The Bike works, except for the wheels

And the chain. And the pedals. And the handle bars. Oh but the stickers on the frame are okay? No, anonymous NYT Op-Ed writer, you don’t get to do that:

It is one thing to argue that professionals should be willing to serve a bad president in the interests of public service, and it is quite another to argue that the officials working for the president are entitled to disregard and override the president’s decisions because the president happens to be an ignorant buffoon.

Their only option is to come clean, resign in protest and protection of their own good conscience, ability to beg forgiveness and be trusted with an unpaid internship sorting recyclables at the landfill.

Use any other metaphor as needed – spouse abuser, drug addict, anyone known to be a danger to themselves and those around them. Only the context this time is global.
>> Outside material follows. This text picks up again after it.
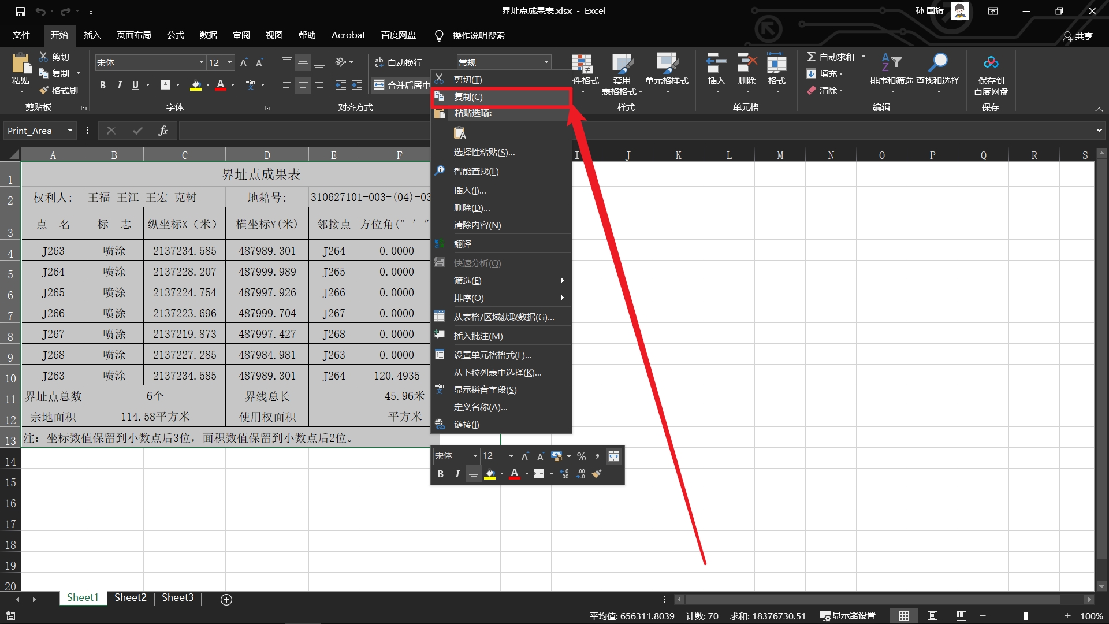Click the Save icon in the title bar

(x=20, y=11)
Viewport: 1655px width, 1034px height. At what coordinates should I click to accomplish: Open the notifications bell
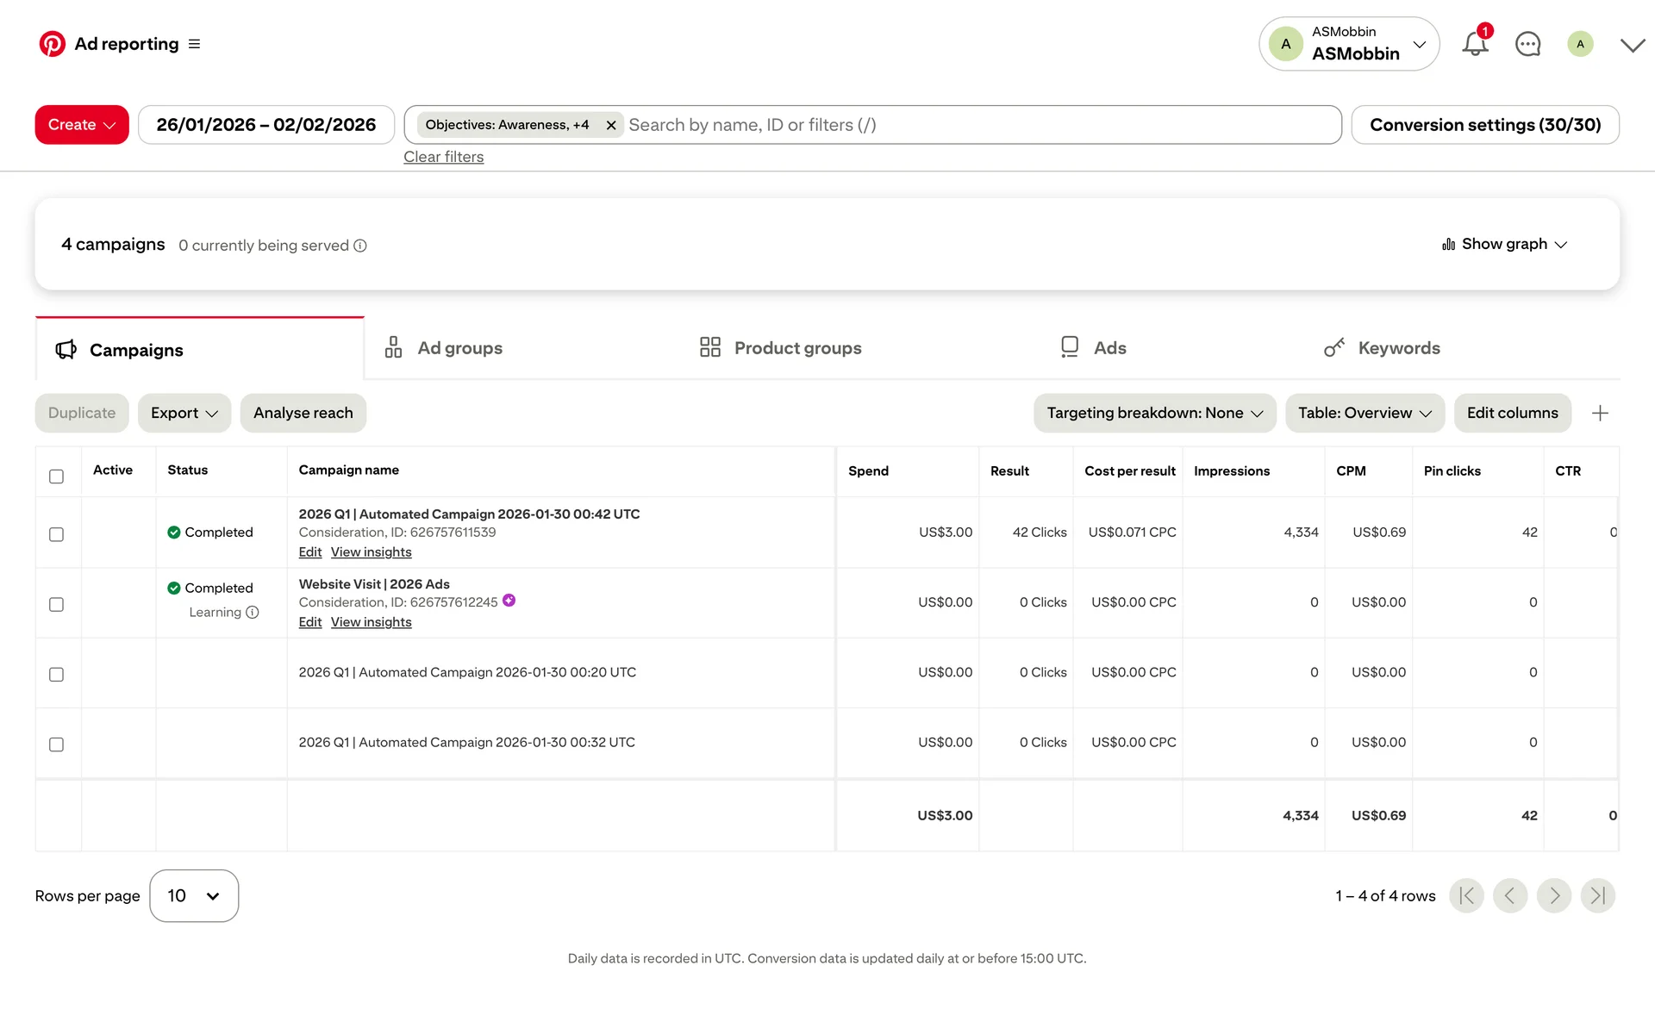[x=1475, y=44]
You’re stopping them or you’re an enabler. The longer this goes on, the longer it goes on.
And the same goes for the Times op-ed page.

Further Scrutiny

We have a non-trivial history of building up potential threats, while downplaying others, in the service of multiple agendas that deem to profit, in one sense or another, in remaining hyped, unseen, or partially obscured from view, as the case may be. The entire specter of the Cold War confrontation with the Soviet menace, for example, leavened with a more sensible appraisal of the threat plus the opportunity costs inherent in our responses to it, might have rendered a less-militaristic national posture while at the same time producing basically the same result. That’s painful, in many ways, but nonetheless a product of what we know now. Kubrick tried to burst it open with ridicule near the beginning; but we laughed even as we were having none of it.
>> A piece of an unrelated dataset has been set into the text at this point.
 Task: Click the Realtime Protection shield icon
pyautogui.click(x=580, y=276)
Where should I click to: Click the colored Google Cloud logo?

To stay with that example, as it is handy, living with this threat of annihilation did wonders for introducing us to a kind of Somatic malaise that would have been otherwise unimaginable. It didn’t make us leaner, stronger and more resilient. The spirited, forty-year advocacy of capitalism as though it was on the verge of being overtaken did make us fatter, more depressed and more willing not only to poison mind, body and soul but also to defend the need to do so in the name of progress and the power of the market. You see where this is going; we need look no further than to the current public advocacy on behalf of private insurance companies to witness the absurd whirlpool of self-perpetuating conviction that urges action where none is necessary and punishes any intention in the face of great urgency. Kubrick would have had a field day.
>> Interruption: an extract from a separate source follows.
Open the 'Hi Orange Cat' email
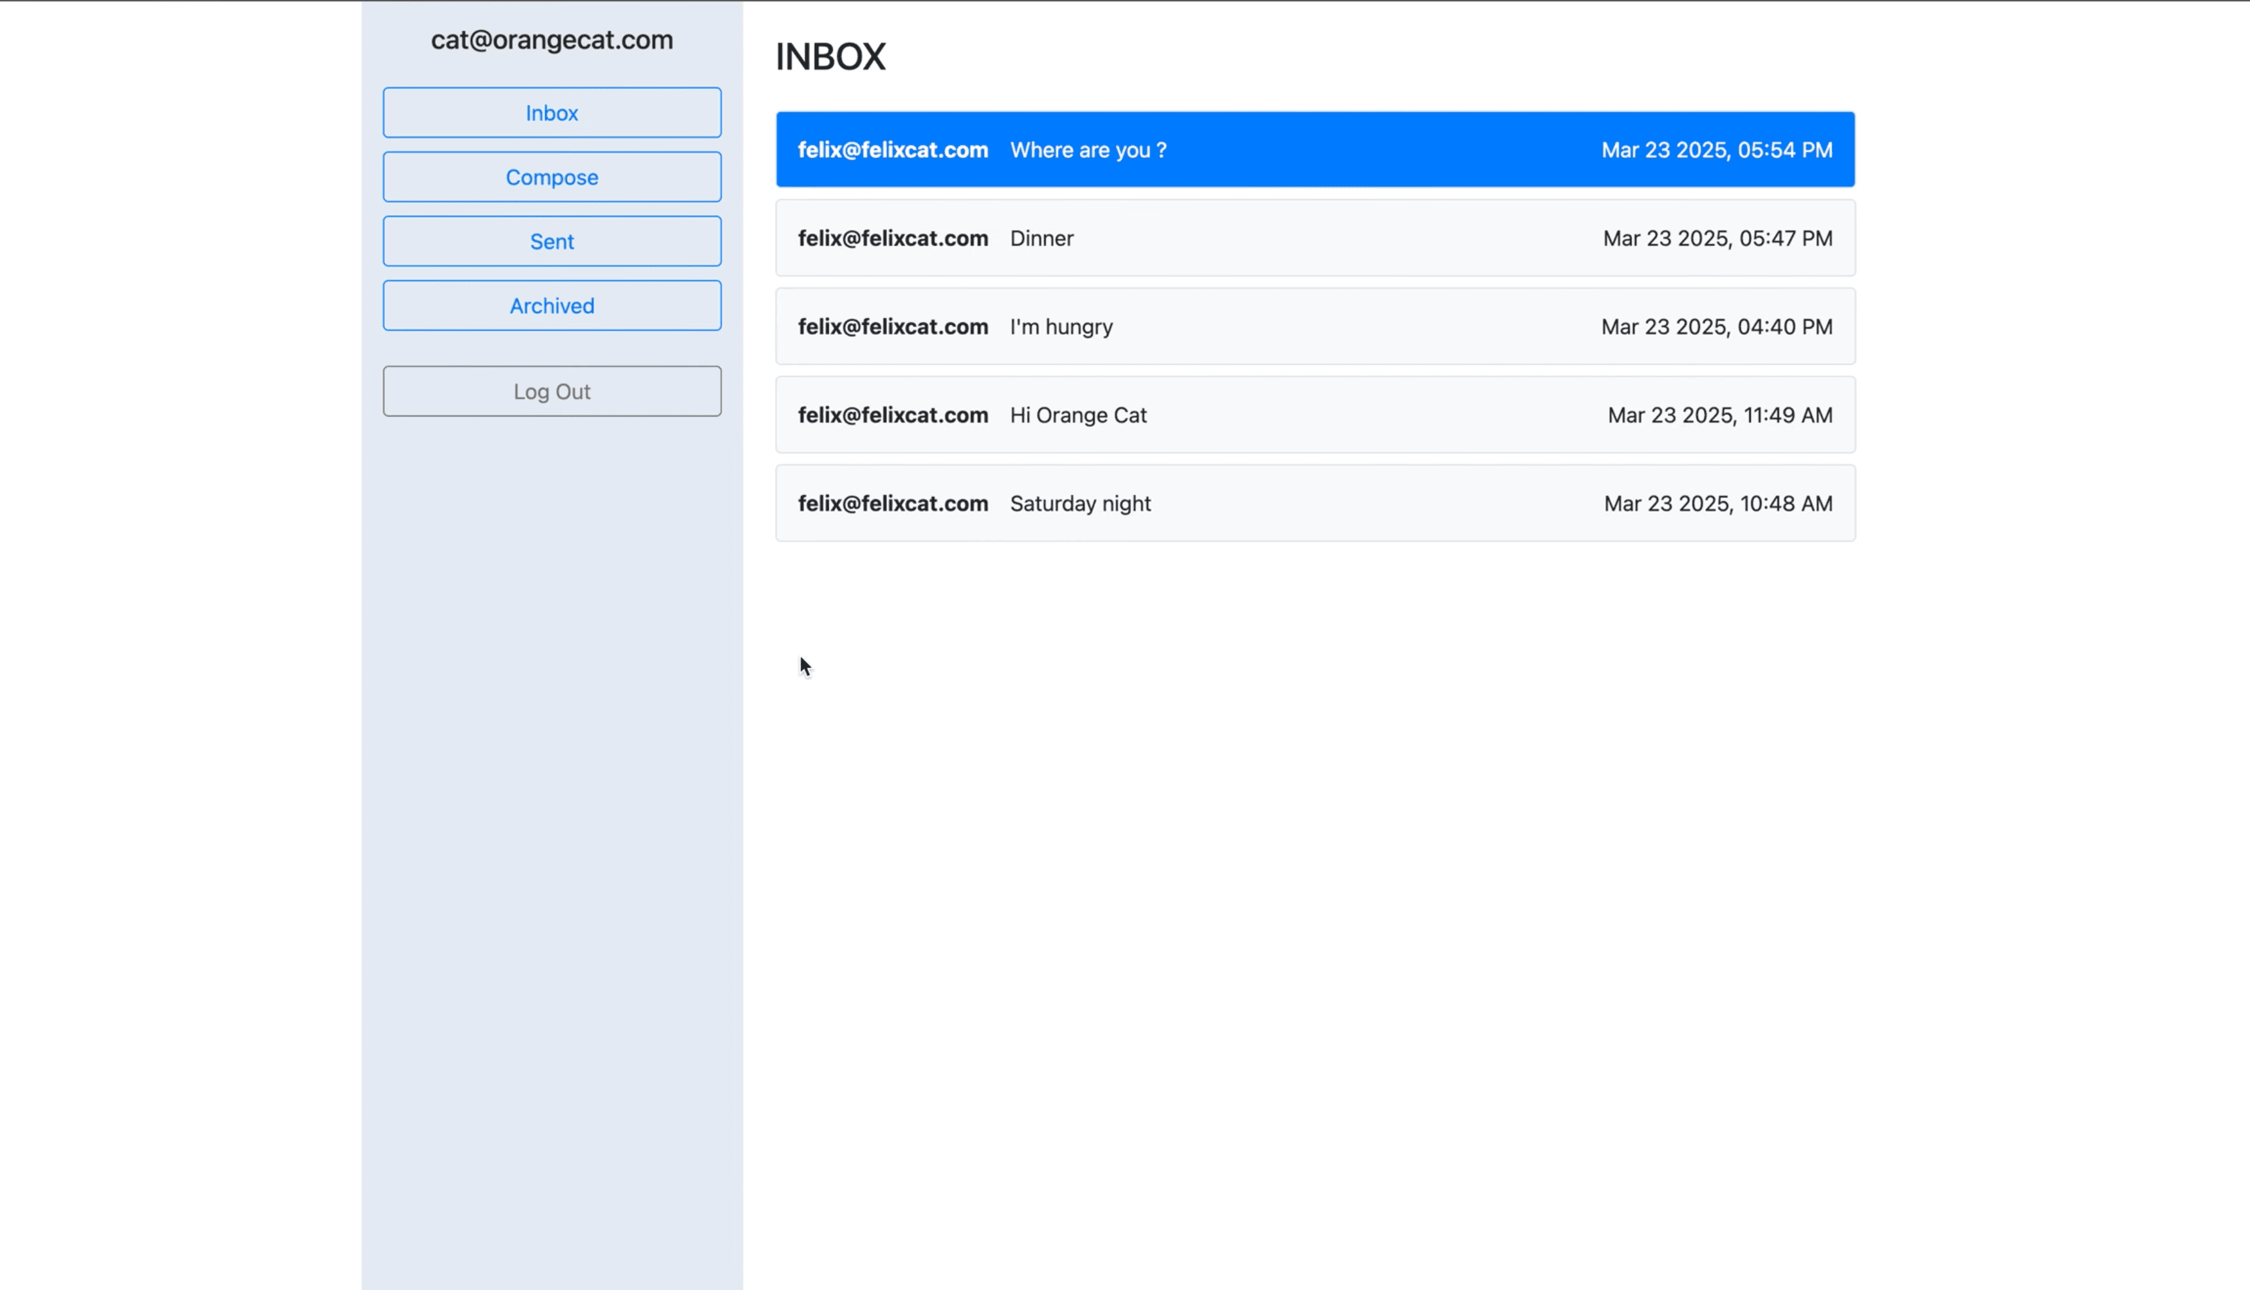Image resolution: width=2250 pixels, height=1290 pixels. 1078,416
But this brings into question: what are actual existential threats? Little seen, hardly heard. Have we so discredited the notion that such things exist so as to permanently disarm the concept of its primary potency? Measures to address climate change slip back over the horizon until we can afford them. What a mindless pity. But if it is one born of a particular kind of savv, a mere advocacy on behalf of interests and as such imminently shiftable and correctable, can’t we just brand ourselves into a transition?